==== Extracted text

1) *valid construction*: 
	+ remove faults during construction process
	+ assure constructed module conforms to specification
But physical components can fail during operation ==> This does not assure HA.

2) *error correction*: use redundancy to reduce failures by tolerating fault
+ latent error processing: detect and repair error before it become effective
+ effective error processing:
	> correction of error before it become effective
	> may *recover* from the error or *mask* the error
		+ masking: use redundant information to deliver correct service
			E.g: Error-correcting code
		+ recovering: denies the request, and sets the module to an error-free
		state, so that it can service subsequent requests
			> backward error recovery: returns to a previous correct state
			(e.g.: checkpoint-restarts, or possibly Rx)
			> forward recovery: constructs a new correct state
			(e.g: re-sending a damaged message, or re-reading a disk block
			==> redundancy in time)

TYPE of FAULT
	+ hardware fault: falling device
	+ design fault: faults in software (mostly) and hardware
	+ operation (e.g.: mistakes by operators lead to system outages, upgrade,
		database reorganization...)
	+ environmental (storm, earthquake, file, outage)

# Empirical Experiment:
- The "bathtub curve":
	+ failure rate high for new units (infant mortality)
	+ then it stabilizes at low rate
	+ when module ages beyond a threshold, failure rate increase
- device reliability has improve dramatically
(that is the time from initial to a failure has increase)
	+ long-lived devices
	+ reduced power, hence reduced temperatures and slower device aging
	+ fewer connectors: connections were a major source of faults because 
	mechanical wear and corrosions.

========

▶ **Problems to solve**
A. Return the passage of the fault-tolerance notes from "TYPE of FAULT" to "failure has increase)", copied verbatim.
B. According to the fault-tolerance notes, what does forward recovery do?
C. Write the next part of the fault-tolerance notes, beginning after their final line.

==== Available data

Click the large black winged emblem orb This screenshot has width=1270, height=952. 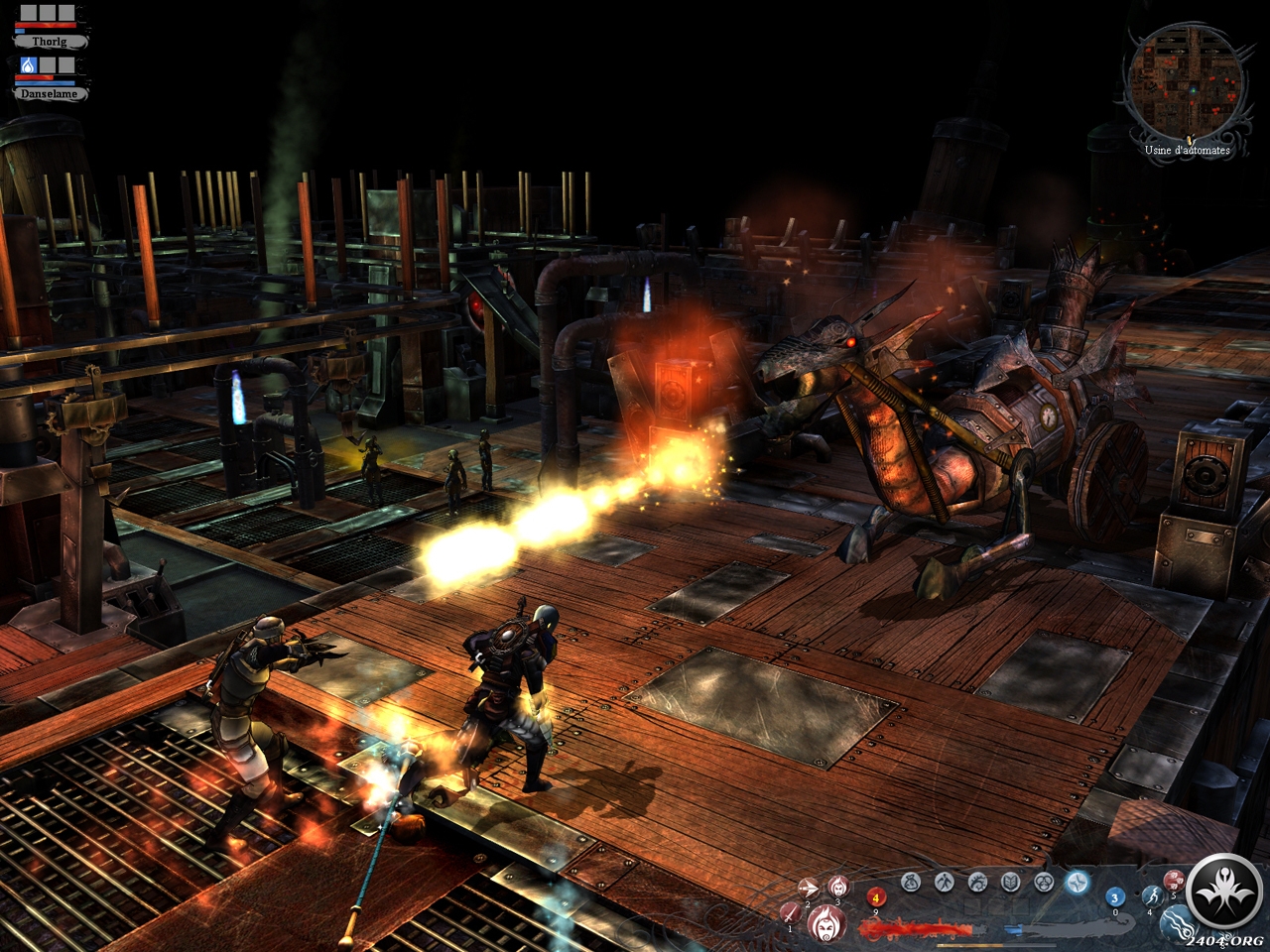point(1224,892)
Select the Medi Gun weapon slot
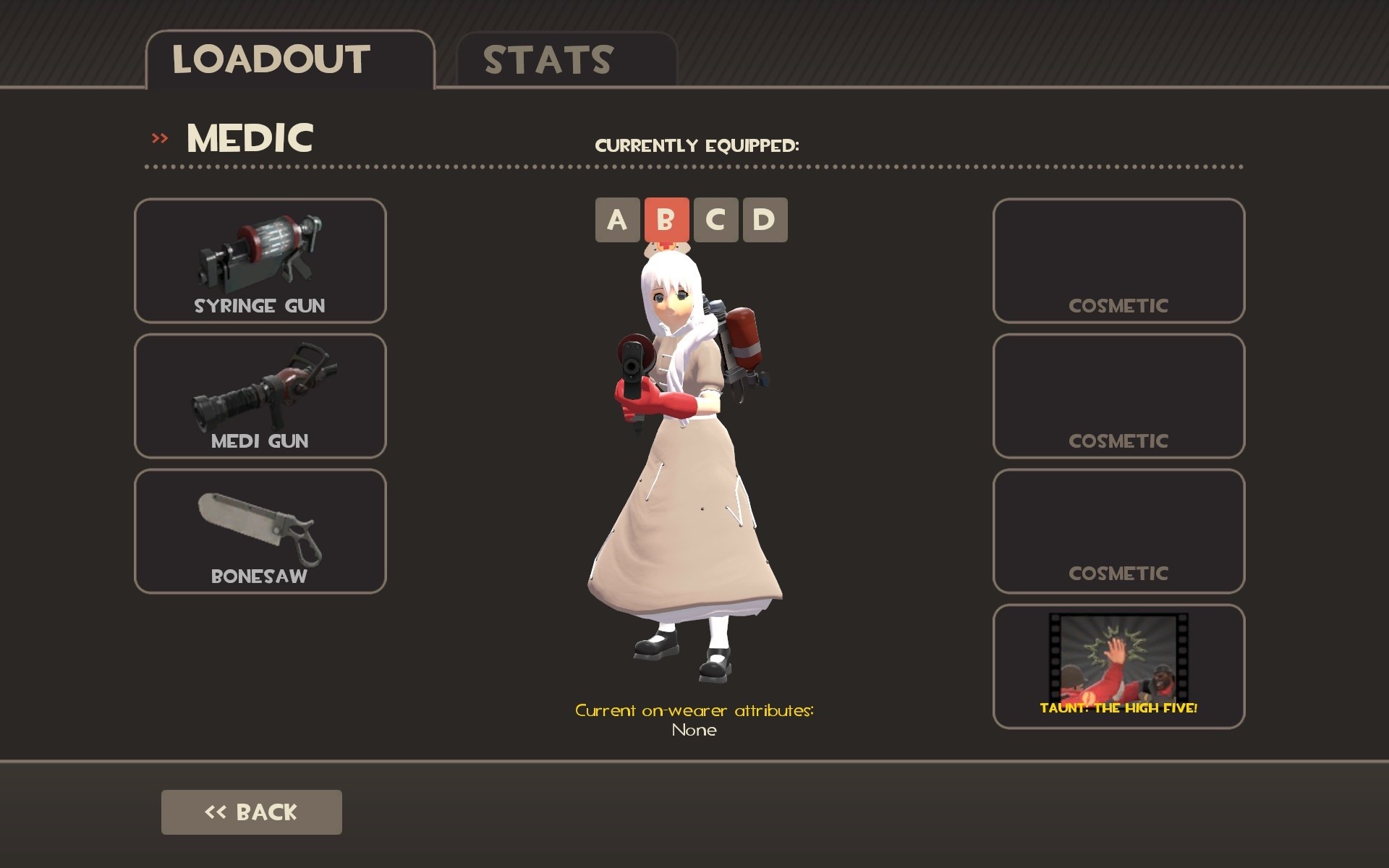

========

▶ **Final answers**
A.
TYPE of FAULT
	+ hardware fault: falling device
	+ design fault: faults in software (mostly) and hardware
	+ operation (e.g.: mistakes by operators lead to system outages, upgrade,
		database reorganization...)
	+ environmental (storm, earthquake, file, outage)

# Empirical Experiment:
- The "bathtub curve":
	+ failure rate high for new units (infant mortality)
	+ then it stabilizes at low rate
	+ when module ages beyond a threshold, failure rate increase
- device reliability has improve dramatically
(that is the time from initial to a failure has increase)

B. It constructs a new correct state.

C.
Hence, to improve availability, need to focus more on faster repair

# Fault-tolerant design concepts (*this is important*)
1) Modularity:
	- system should be decomposed into modules
	- each module is a unit of service, fault containment, and repair
	- if a module fails, it is replaced by a new module
2) Fail-fast
	- module either operates correctly or *stop immediately*
3) Independent failure modes:
	- failed one does not affects others
4) Redundancy and repair
	- use spare module to replace the failed one instantly
	(goals is to reduce MTTR, hence increase availability)
	
# Fault-tolerant hardware
Two main techniques:
1) Self-checking: a module performs the operation and some 
*additional validation* work to validate the state
	+ e.g: error-detecting code on storage and message
	+ requires additional circuitry and design
	+ its logic is simple and well understood
	==> will likely to dominate storage and communication design
2) comparison: 
	+ two or more modules perform the operation
	+ comparator examines the results
	+ if disagreed, the modules stop
(another form of comparison is using a voter circuit, choose majority of
results as final result)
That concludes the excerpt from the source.